* Target pointing data:
┄┄┄┄┄┄┄┄┄┄┄┄┄┄┄┄┄┄┄┄

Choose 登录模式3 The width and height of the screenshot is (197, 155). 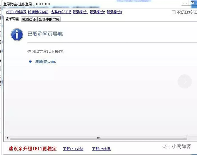pyautogui.click(x=114, y=12)
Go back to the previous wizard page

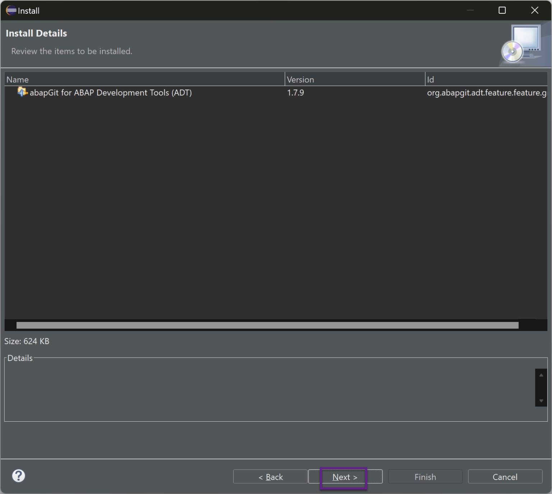tap(270, 476)
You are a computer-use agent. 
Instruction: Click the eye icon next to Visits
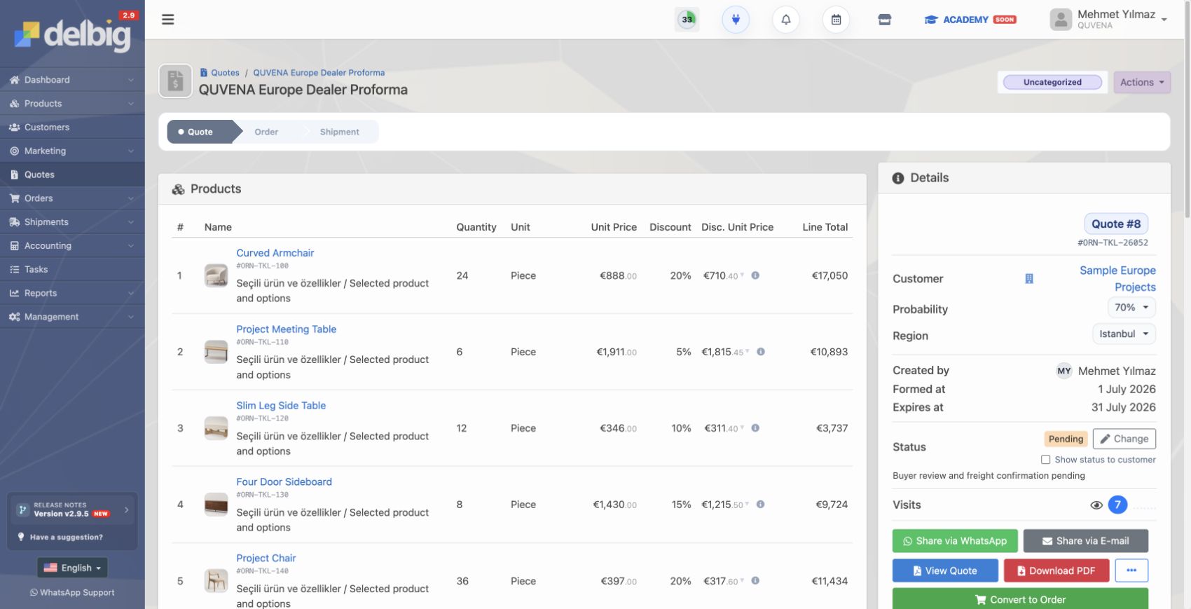[x=1096, y=505]
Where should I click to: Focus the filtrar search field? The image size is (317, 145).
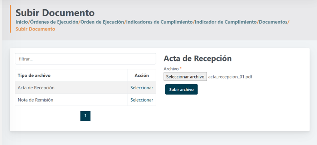pos(85,59)
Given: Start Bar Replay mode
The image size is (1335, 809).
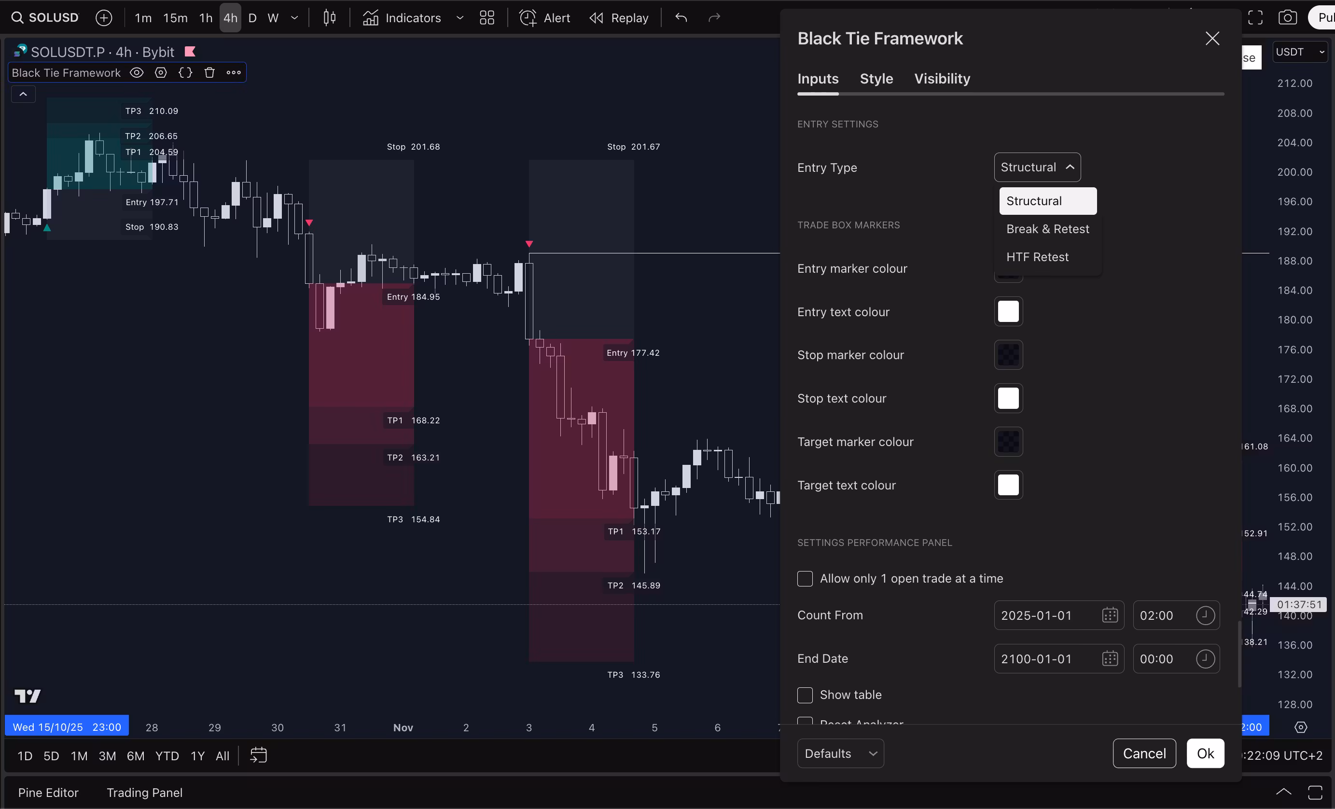Looking at the screenshot, I should point(619,18).
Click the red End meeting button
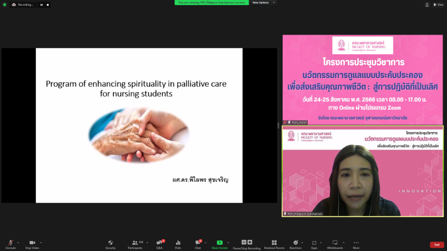Screen dimensions: 447x251 click(x=437, y=245)
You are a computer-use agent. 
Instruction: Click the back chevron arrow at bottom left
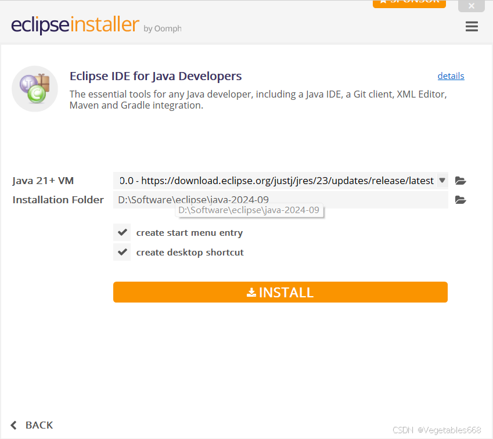13,424
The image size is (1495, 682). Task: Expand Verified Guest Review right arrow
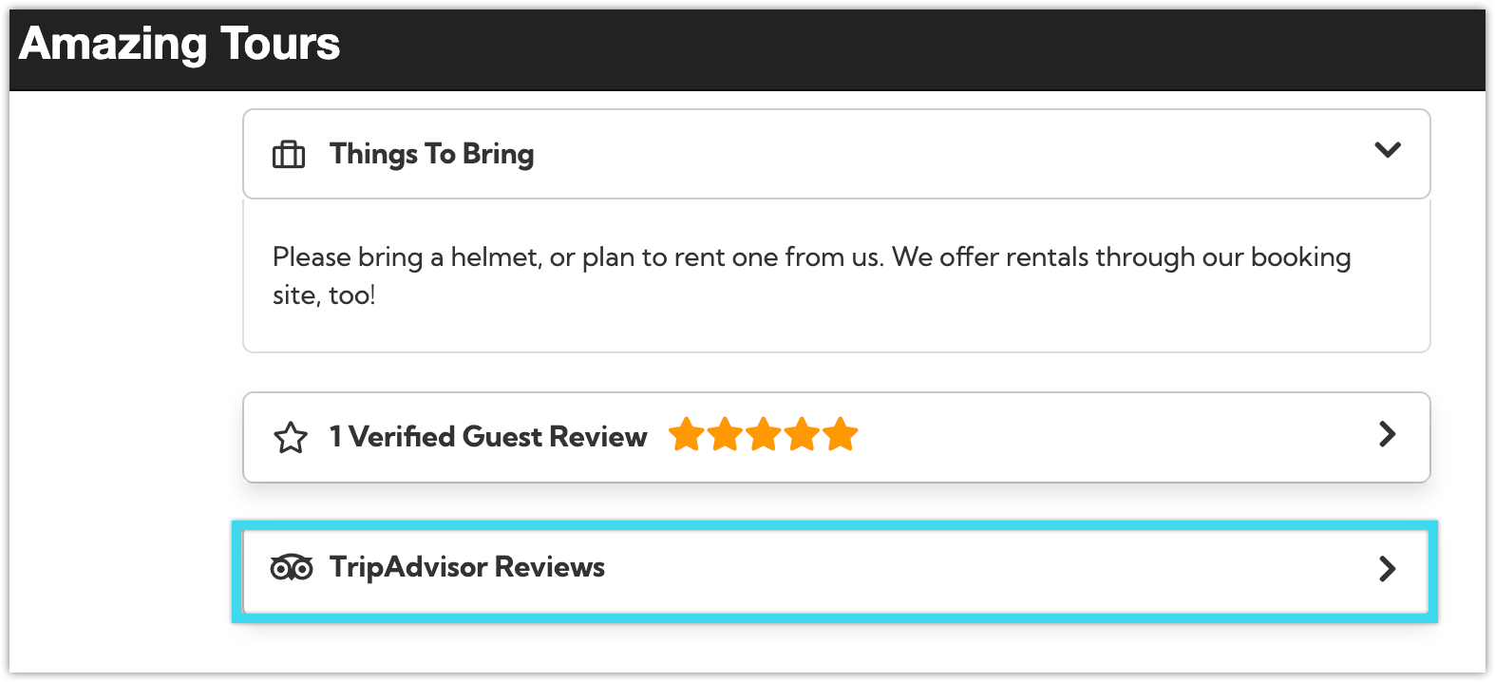coord(1388,434)
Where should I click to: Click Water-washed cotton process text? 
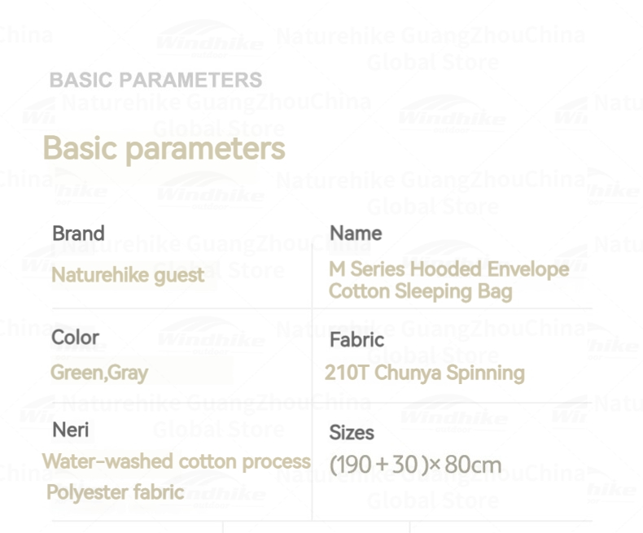point(177,461)
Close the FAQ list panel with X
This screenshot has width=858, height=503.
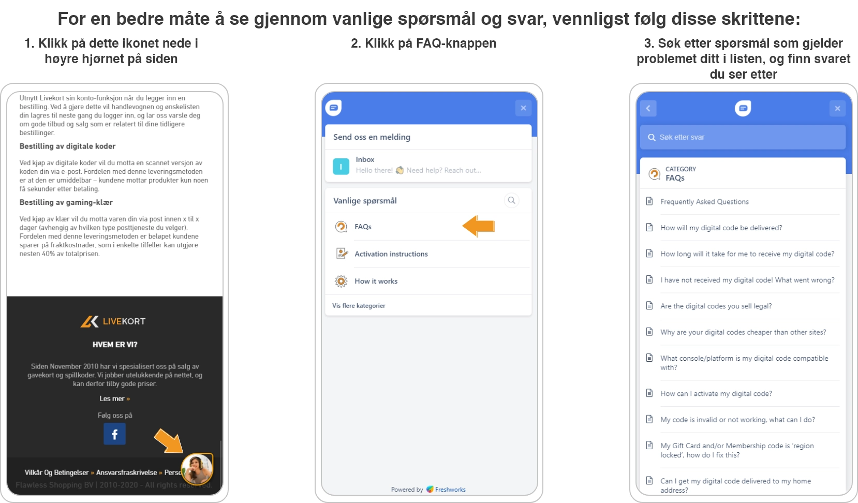(x=837, y=108)
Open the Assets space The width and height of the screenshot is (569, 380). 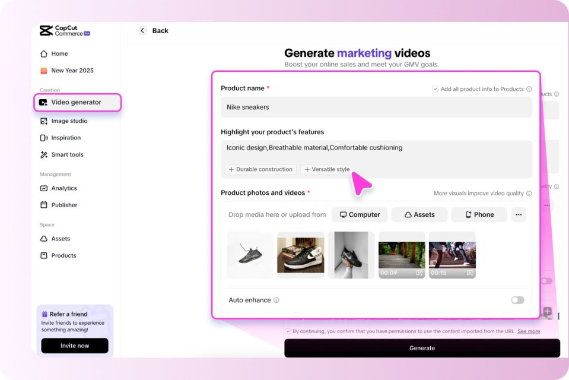click(62, 239)
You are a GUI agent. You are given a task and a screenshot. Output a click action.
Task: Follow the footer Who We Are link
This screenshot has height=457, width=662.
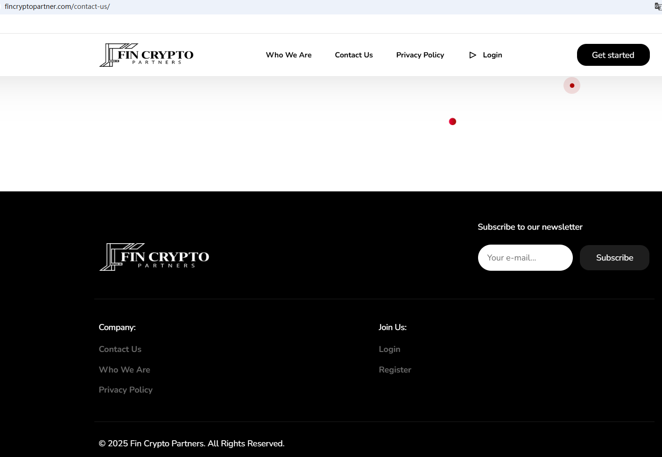tap(124, 370)
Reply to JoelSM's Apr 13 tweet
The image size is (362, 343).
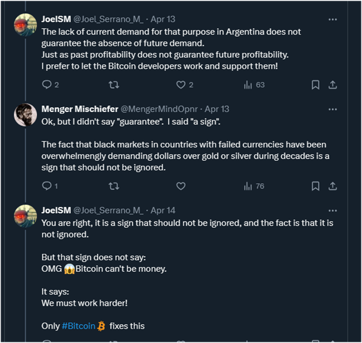click(47, 85)
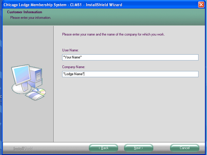Click the 'Please enter your information' subtitle
Viewport: 207px width, 155px height.
(31, 18)
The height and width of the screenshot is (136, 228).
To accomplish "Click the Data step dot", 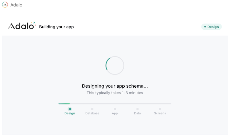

┄┄┄┄┄┄┄┄┄┄┄┄┄┄┄┄┄┄┄┄

* TASK DETAILS: Return each line of the records that contains the string "This", matching its case exactly.

* CORRECT RESPONSE:
This screenshot has width=858, height=503.
This screenshot has height=457, width=662.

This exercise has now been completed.